▸ **Source passage**:
BEGIN
News Release

'Significant' untapped potential for newborn organ donation in UK

Guidelines on death certification should be reviewed to bring UK in line with other countries

Peer-Reviewed Publication

BMJ

There is "significant" potential for organ donation to be made from among UK newborns, reveals research published online in the Fetal & Neonatal Edition of the Archives of Disease in Childhood.

But it is going untapped because of current guidelines on the definition of brainstem death, which run counter to those used by many other developed countries, say the authors.

There are fewer children than adults on the waiting list for donated organs, but there are also far fewer potential donors for any child, particularly those of a younger age for whom only small sized organs can be used, the authors point out.

But size is not the only limiting factor in the UK, because current death verification and certification national standards effectively prohibit the use of brainstem death (DNDD) as a valid definition in infants aged between 37 weeks and two months.

This is because national guidelines from the Academy of Medical Royal Colleges suggest that it is 'rarely possible to confirm death using neurological criteria in infants under two months of age,' although this is done in many other European countries, Australasia, and the USA.

Newborn organ donation is possible after a definition of circulatory death (DCDD), but in practice does not happen for this age group, say the authors.

The authors looked at all the infants who died in neonatal or paediatric intensive care at one large specialist tertiary children's hospital between 2006 and 2012.

They reviewed all the documentation for each case to see whether the child might have been a potential DCDD organ donor or whether they fulfilled the criteria for brainstem death and so might have been a potential DNDD donor.

During the study period, 84 infants aged between 37 weeks and two months died in intensive care at the hospital, over half of whom (54%) could have been potential organ donors.
END
▸ **Data extract**:
BEGIN
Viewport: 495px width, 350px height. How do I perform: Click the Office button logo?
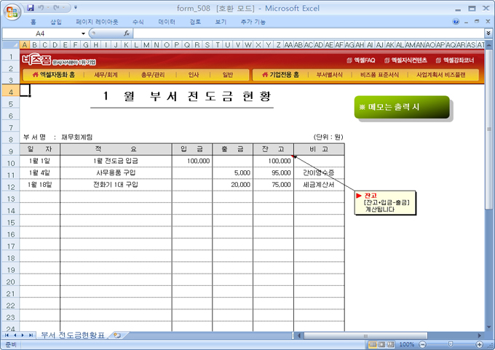12,10
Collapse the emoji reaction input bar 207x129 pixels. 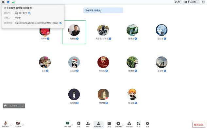click(x=23, y=106)
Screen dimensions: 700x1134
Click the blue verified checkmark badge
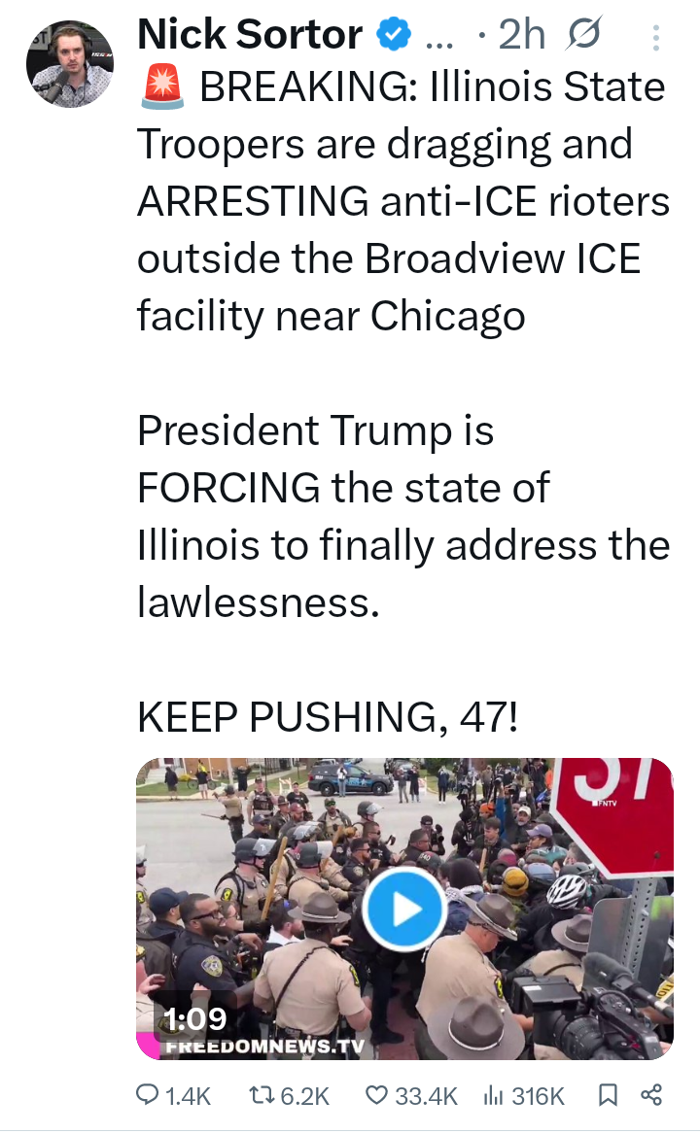[x=393, y=35]

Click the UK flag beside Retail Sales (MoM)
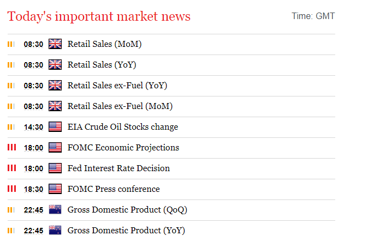(x=55, y=44)
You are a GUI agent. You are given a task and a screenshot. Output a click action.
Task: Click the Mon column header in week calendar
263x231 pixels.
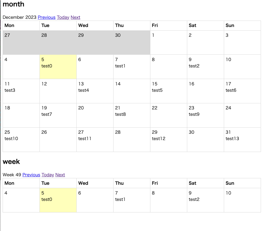pyautogui.click(x=9, y=183)
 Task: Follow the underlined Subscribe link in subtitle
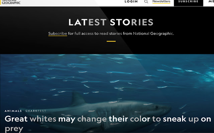(58, 34)
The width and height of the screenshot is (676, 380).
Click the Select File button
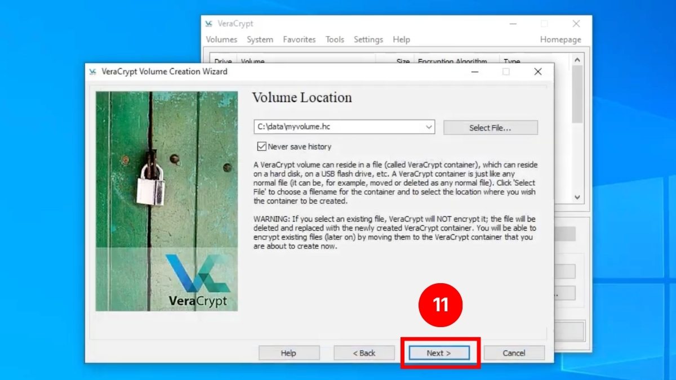pos(491,127)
END
▸ **What to do**:
**a)** In the news release on newborn organ donation, what share of the 84 infants who died in intensive care could have been potential organ donors?
**b)** Please continue the news release on newborn organ donation after its last sentence.

▸ **Results in order**:
**a)** Over half of them, 54%.

**b)**
Thirty four (40%) were potential DCDD donors; 11 were potential DNDD donors.

The potential DNDD donors all had extensive brain damage, had been in a coma, were not breathing on their own, and had evidence of brainstem impairment. All of them died within minutes of their life support being withdrawn, and would theoretically have fulfilled the criteria for brainstem death, calling into question the validity of the current guidelines, say the authors.

Of the rest, a further 10 infants were possible but unlikely donors, and 29 were not suitable donors because they had had cancer or metabolic disease, or had not had life support withdrawn.

"These results suggest a significant proportion of neonates who died in one children's hospital were potential organ donors," write the authors. "..Even with a conservative conversion rate of 50%, these organs would significantly increase the overall total of small sized organs donated in the UK," they say.

"This is especially important as for many potential recipients there are so few organs of this size being donated that they are not currently being listed for transplantation," they add.

The authors point out that there must be unrealised potential in other centres across the UK, and if the guidelines were revised and training in organ donation given to neonatal teams, the numbers of both DNDD and DCDD organ donations would increase.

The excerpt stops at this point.